Instructors: Yoram Hazony, Ruth Wisse, and Meir Soloveichik
Stipend: $1,000 (NYC area residents); $2,000 (Domestic US); $3,000 (International)
How can Jewish leaders in Israel and the diaspora benefit from a rediscovery of the distinctly biblical idea of freedom? What do the modern nations of the West, touched by the intellectual heritage of ancient Israel, stand to gain from a recovery of this inheritance?
The Torah and freedom are born together: Moses tells Pharaoh to “Let my people go that they may serve God in the desert.” This may be read as suggesting that Torah and freedom are not twins but rivals: You need to be free from oppression in Egypt in order to serve God. But a famous rabbinic dictum teaches that one cannot be free except in the service and study of Torah (Avot 6:2). What stands behind this assertion? And what are the implications for a society that pursues liberty without Torah?
Israeli political philosopher Yoram Hazony will lead an examination of the concept of freedom as it is developed in Hebrew Scripture and the Jewish tradition, and will compare the Jewish conceptions of freedom with modern liberal conceptions of autonomy and rights. This investigation will begin by exploring fundamental aspects of the biblical worldview—including the way in which the prophets think about the good and the holy, human nature and human nations, kingship and the state, and God. The central biblical innovation of an alliance (a brit, or covenant) between man and God will be seen as emerging from this complex of biblical concepts, and as the key to the Torah’s view of a freedom that is appropriate to human beings created in God’s image.

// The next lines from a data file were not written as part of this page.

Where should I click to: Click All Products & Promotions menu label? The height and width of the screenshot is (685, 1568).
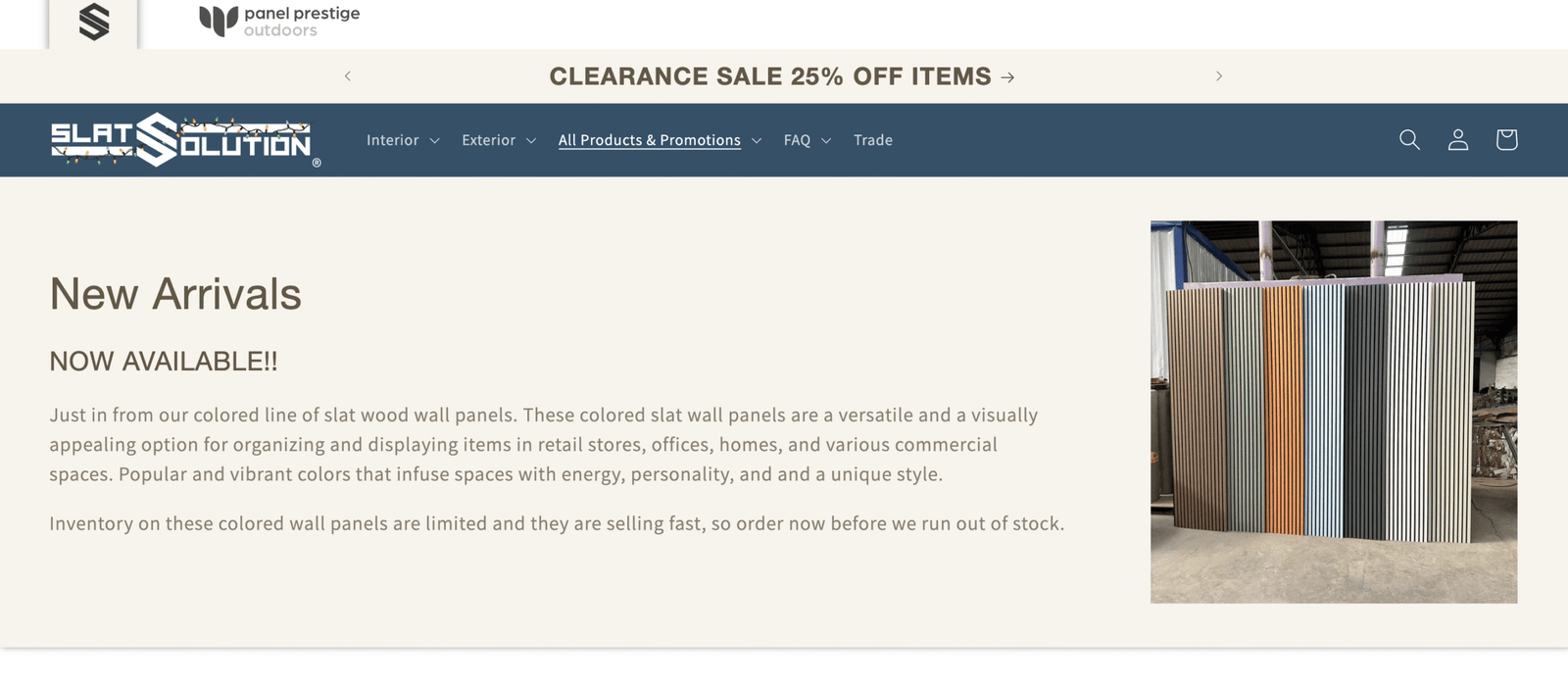click(x=649, y=140)
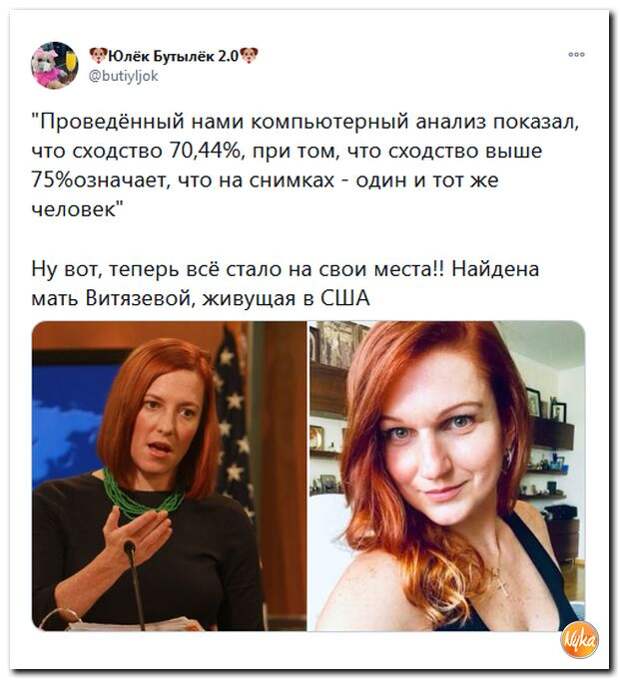This screenshot has width=620, height=680.
Task: Click the 70,44% figure in the text
Action: 206,151
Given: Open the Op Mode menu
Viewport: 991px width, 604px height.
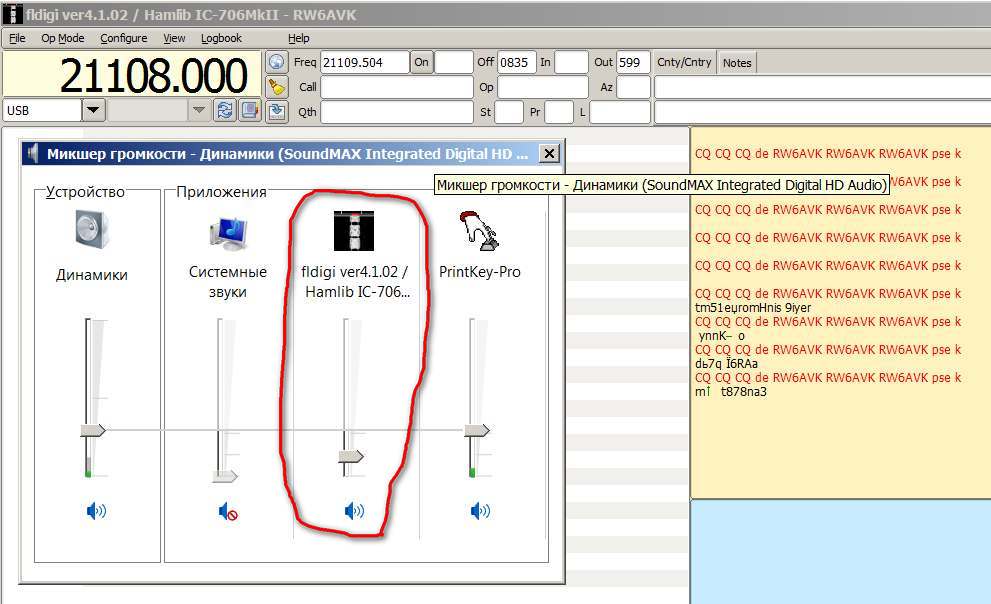Looking at the screenshot, I should point(62,38).
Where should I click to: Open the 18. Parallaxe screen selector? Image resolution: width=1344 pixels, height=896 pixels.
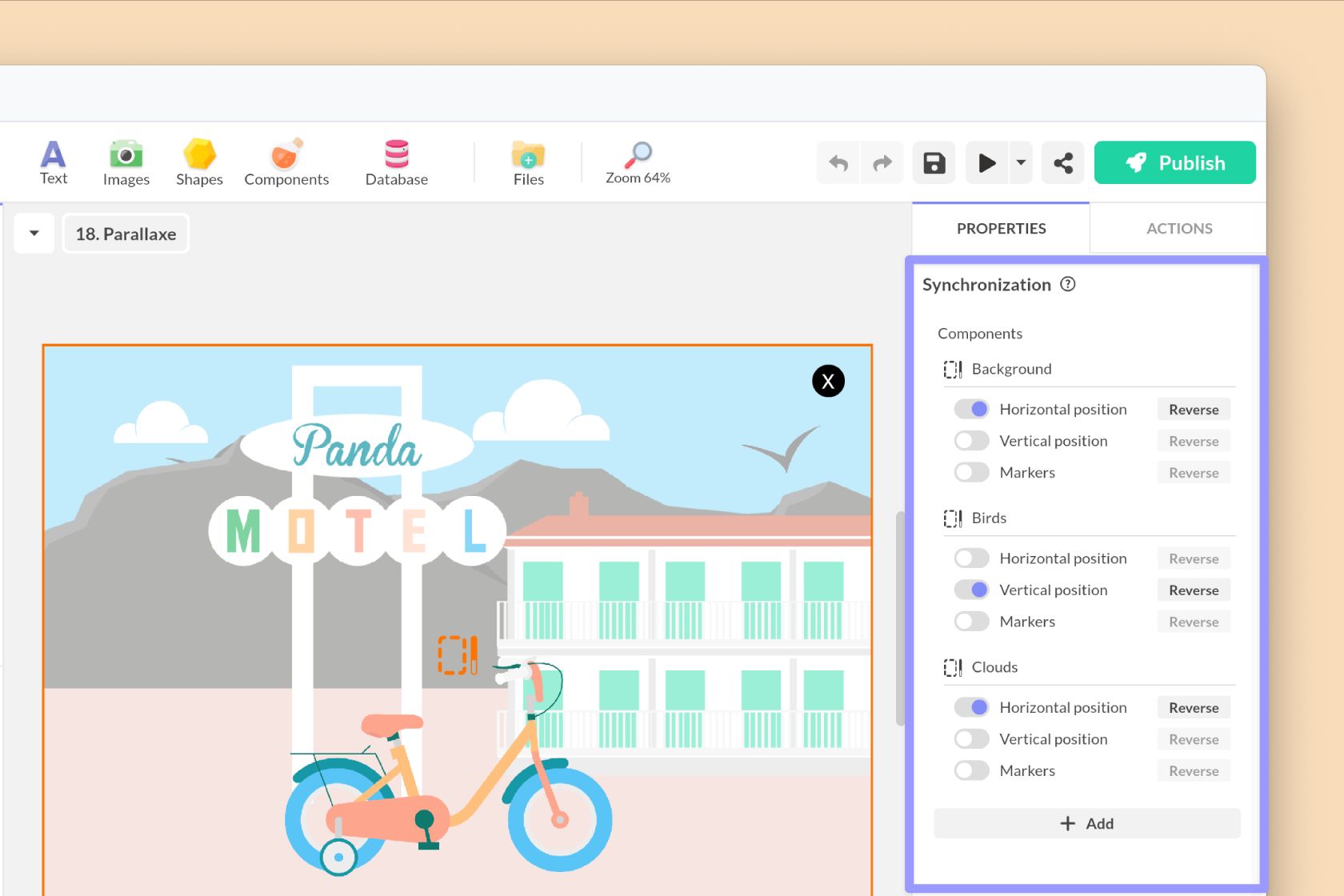[126, 234]
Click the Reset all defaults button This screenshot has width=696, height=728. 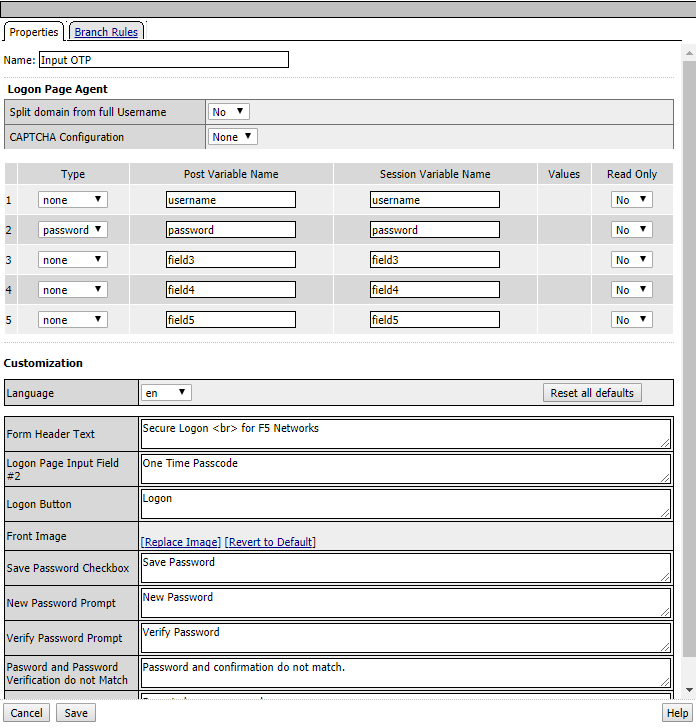[x=592, y=393]
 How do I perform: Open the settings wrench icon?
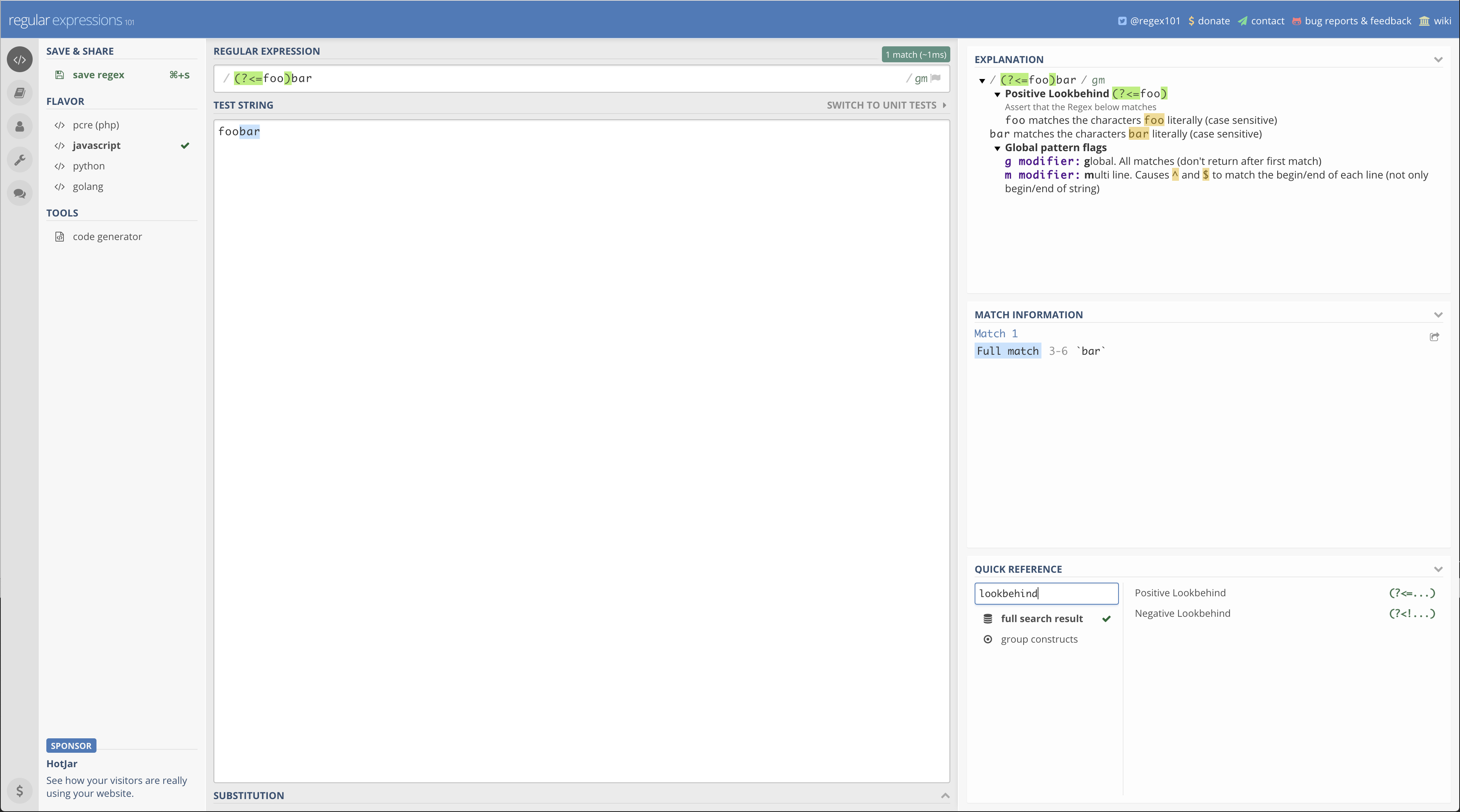[x=20, y=160]
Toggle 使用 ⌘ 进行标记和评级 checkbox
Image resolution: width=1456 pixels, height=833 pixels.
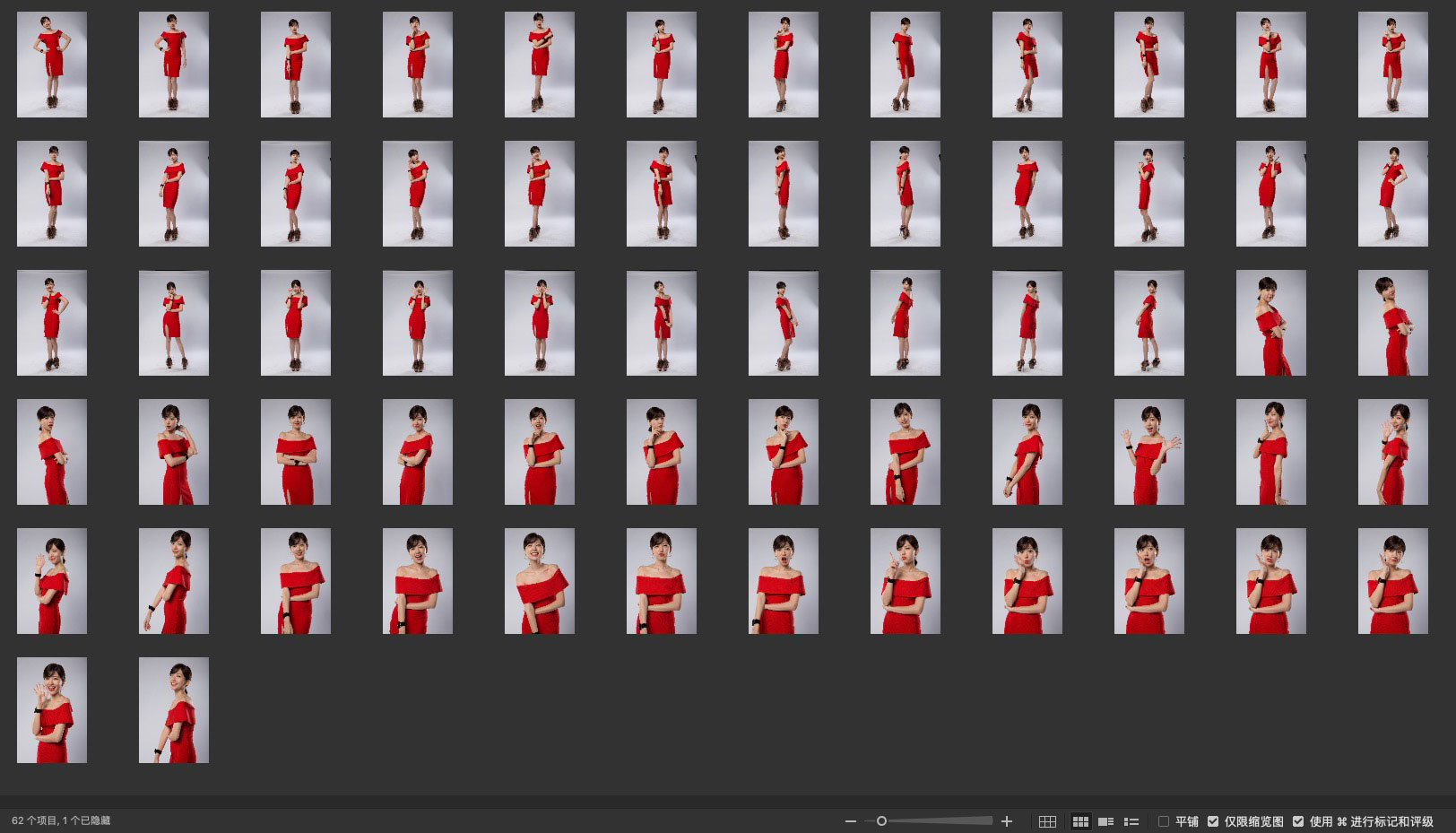(x=1298, y=821)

In parallel with our conceptual investigation into the Jewish meaning of freedom, we will probe historical case studies in the Jewish experience of freedom. Animated by its desire to live free from oppression, with equal rights of citizenship among the nations, and eventually, as free citizens in their own sovereign state, the modern history of the Jewish people can be told through experiments in liberty fraught with unexpected results. Through the lenses of literature and law, history and politics, Harvard professor emerita Ruth Wisse and Rabbi Meir Soloveichik of Yeshiva University and Congregation Shearith Israel will guide us through the Jewish experience of freedom in European and American history. By understanding the place of liberty in the shaping of the Jewish past, we will discuss the relationship between Judaism and freedom in the uncertain era that lies before us.
Alumni of the Tikvah Advanced Institutes are not eligible to apply for the Fall 2016 institutes, but may ask to audit.